Sie fordert ein Umdenken: An die Stelle der vorherrschenden Problem- und Verbotsorientierung muss ein Bewusstsein für das positive Potenzial der Sexualität in der Paarbeziehung, für ein lustvolles Leben sowie eine offene Gesprächskultur treten. Mehrmals unterstrich Schmidt in ihrem Referat die Bedeutung des sexuellen Lernens. «Sexualität hat etwas mit mir zu tun und ist ein lebenslanger Lernprozess.» Wann dieser Lernweg anfängt, war eine der Fragen, die in der anschliessenden Talkrunde mit Veronika Schmidt, Sexualtherapeut und SEA-Präsident Wilf Gasser sowie Sexualpädagoge Matthias Bischofberger kontrovers diskutiert wurden.

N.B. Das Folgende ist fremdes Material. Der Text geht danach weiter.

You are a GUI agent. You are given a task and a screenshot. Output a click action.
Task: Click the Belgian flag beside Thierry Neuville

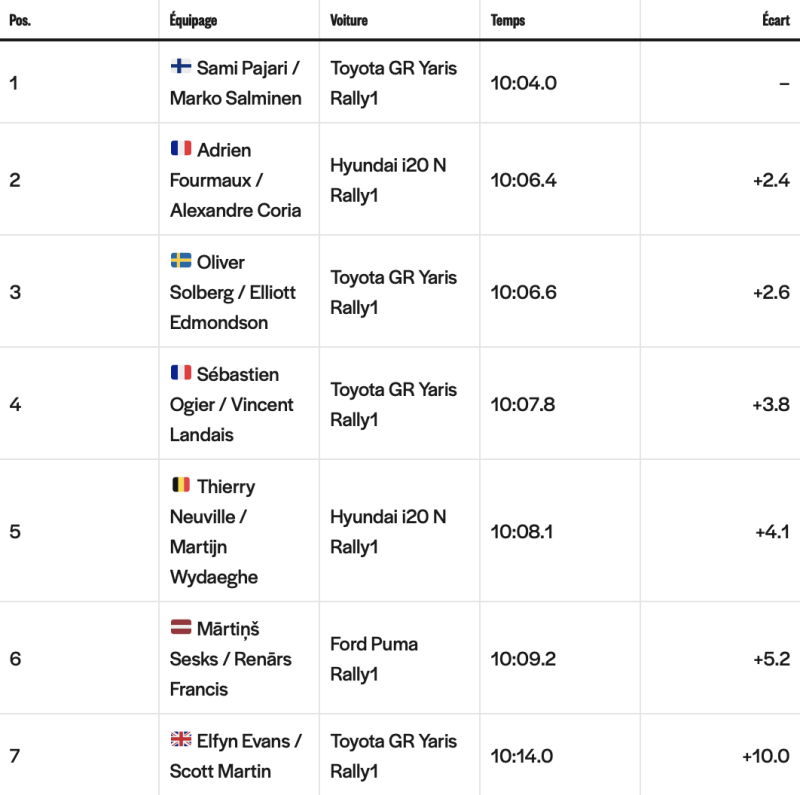tap(181, 485)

Beginnt die Entdeckung der Sexualität allein – und auch mittels Selbstbefriedigung – oder zu zweit in der Beziehung, vor oder erst nach der Eheschliessung?

 

Susanna Aerne aus dem Leitungsteam des Forums Ehe + Familie fasste für die darin vereinigten Organisationen und Fachpersonen abschliessend pointiert zusammen: «Wir sollten bereit sein, uns mutig den Fragen der Jugendlichen zu stellen und sie dort abzuholen, wo sie stehen.»